Ich hatte mehrfach geschrieben, dass meine Kritik alle Extremisten einschließt.
Wenn du übrigens glaubst, dass du beim Boxen oder MMA einen typischen Querschnitt der Gesellschaft triffst, da liegst du aber mit meiner Meinung weit auseinander.
Die Leute sind doch dort nicht überwiegend zufällig da - die haben sich das gezielt ausgesucht.
Das zentrale Problem ist ja nicht mal, dass die "normalen" Leute dort den Gewalttätern und Extremisten zugeneigt sein könnten - sondern das die diese nicht ablehnen.
Bereits eine neutrale Haltung ist hier ne Katastrophe.
Fakt ist für mich eines: Du wirst lange nach einen Box/MMA Verein suchen müssen, der von sich behauptet, mit Gewalttätern und Extremisten kein Problem zu haben.
Üblicherweise tut man empört bei so einer Frage und versichert, niemals mit solchen Leuten trainieren zu wollen.
Also, man trainiert schon mit denen, aber nur um aus denen bessere Menschen zu machen.

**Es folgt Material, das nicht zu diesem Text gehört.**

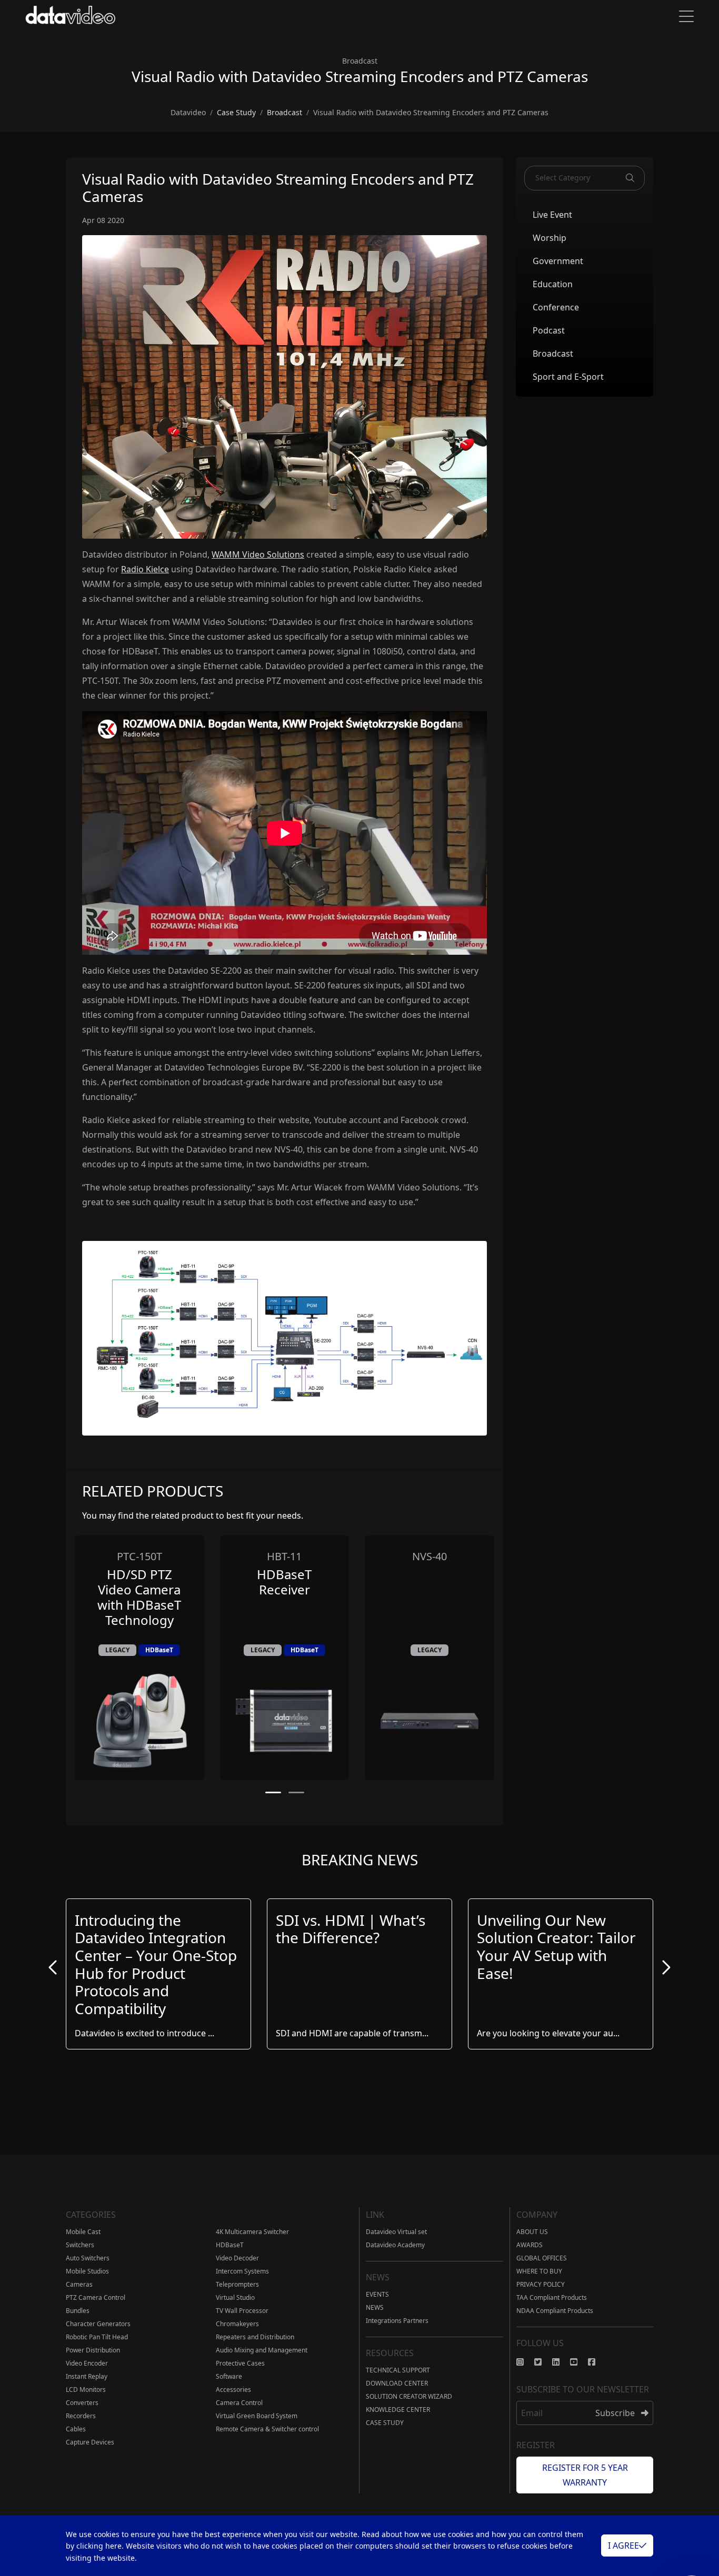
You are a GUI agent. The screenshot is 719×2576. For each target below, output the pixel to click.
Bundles (77, 2310)
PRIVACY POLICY (540, 2284)
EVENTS (377, 2294)
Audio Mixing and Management (261, 2350)
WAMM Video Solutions (258, 554)
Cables (76, 2429)
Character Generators (98, 2323)
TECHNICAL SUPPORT (398, 2370)
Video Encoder (87, 2363)
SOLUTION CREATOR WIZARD (409, 2396)
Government (558, 260)
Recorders (81, 2415)
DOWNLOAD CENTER (397, 2383)
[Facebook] (597, 2362)
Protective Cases (240, 2363)
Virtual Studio (235, 2297)
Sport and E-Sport (568, 376)
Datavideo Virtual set (396, 2231)
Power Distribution (93, 2350)
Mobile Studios (87, 2271)
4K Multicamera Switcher (252, 2231)
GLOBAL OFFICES (541, 2258)
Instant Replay (86, 2376)
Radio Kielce (145, 569)
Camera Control (239, 2402)
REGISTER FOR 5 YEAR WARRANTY (585, 2475)
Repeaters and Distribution (255, 2336)
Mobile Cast (83, 2231)
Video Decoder (237, 2258)
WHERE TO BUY (539, 2271)
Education (553, 283)
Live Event (552, 214)
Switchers (80, 2244)
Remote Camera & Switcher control (267, 2429)
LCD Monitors (86, 2389)
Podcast (549, 330)
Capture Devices (90, 2442)
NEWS (375, 2307)
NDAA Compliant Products (554, 2310)
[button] (273, 1792)
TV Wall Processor (242, 2310)
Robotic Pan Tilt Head (97, 2336)
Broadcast (553, 353)
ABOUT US (532, 2231)
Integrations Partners (397, 2320)
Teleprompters (237, 2284)
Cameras (79, 2284)
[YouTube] (579, 2362)
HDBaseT (230, 2244)
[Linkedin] (561, 2362)
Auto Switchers (87, 2258)
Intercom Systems (242, 2271)
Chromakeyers (237, 2323)
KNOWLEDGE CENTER (398, 2409)
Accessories (233, 2389)
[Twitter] (543, 2362)
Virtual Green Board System (256, 2415)
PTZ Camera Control (95, 2297)
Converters (82, 2402)
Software (229, 2376)
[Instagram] (525, 2362)
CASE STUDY (385, 2422)
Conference (556, 306)
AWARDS (529, 2244)
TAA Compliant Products (551, 2297)
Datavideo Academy (395, 2244)
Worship (549, 237)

Bla Blub.
Die 2. Gruppe von solchen Vereinen ist nach meiner Ansicht nach auch noch stark vertreten:
Die ist mit Empörung deutlich zurückhaltender, setzt mehr so auf Neutralität.
Rassisten und Gewalttäter dürfen dort trainieren, weil man selbst auf liberal macht. Man ist sozusagen so sehr Menschenfreund,
dass diese schier endlose Liebe auch Rassisten und Gewalttäter einschließt. Das Gym wird zu einem unpolitischem Raum erklärt,
wo man ganz liberal seine rassistischen Parolen zeigen und verbreiten darf.
In der kleinsten (und aus meiner Sicht unbedeutendsten) Gruppe hängt dann die Kutte offen am Haken oder das Sonnenrad an der Wand.
Und all diese 3 Gruppen haben eines gemeinsam:
Sie finden Mittel und Wege, um Gewalttätern oder Rassisten den Zugang zu ermöglichen.
Das wird teilweise kommerzielle Gründe haben, stellenweise wird aber auch deren Ideologie/Weltanschauung auf offene Ohren stoßen.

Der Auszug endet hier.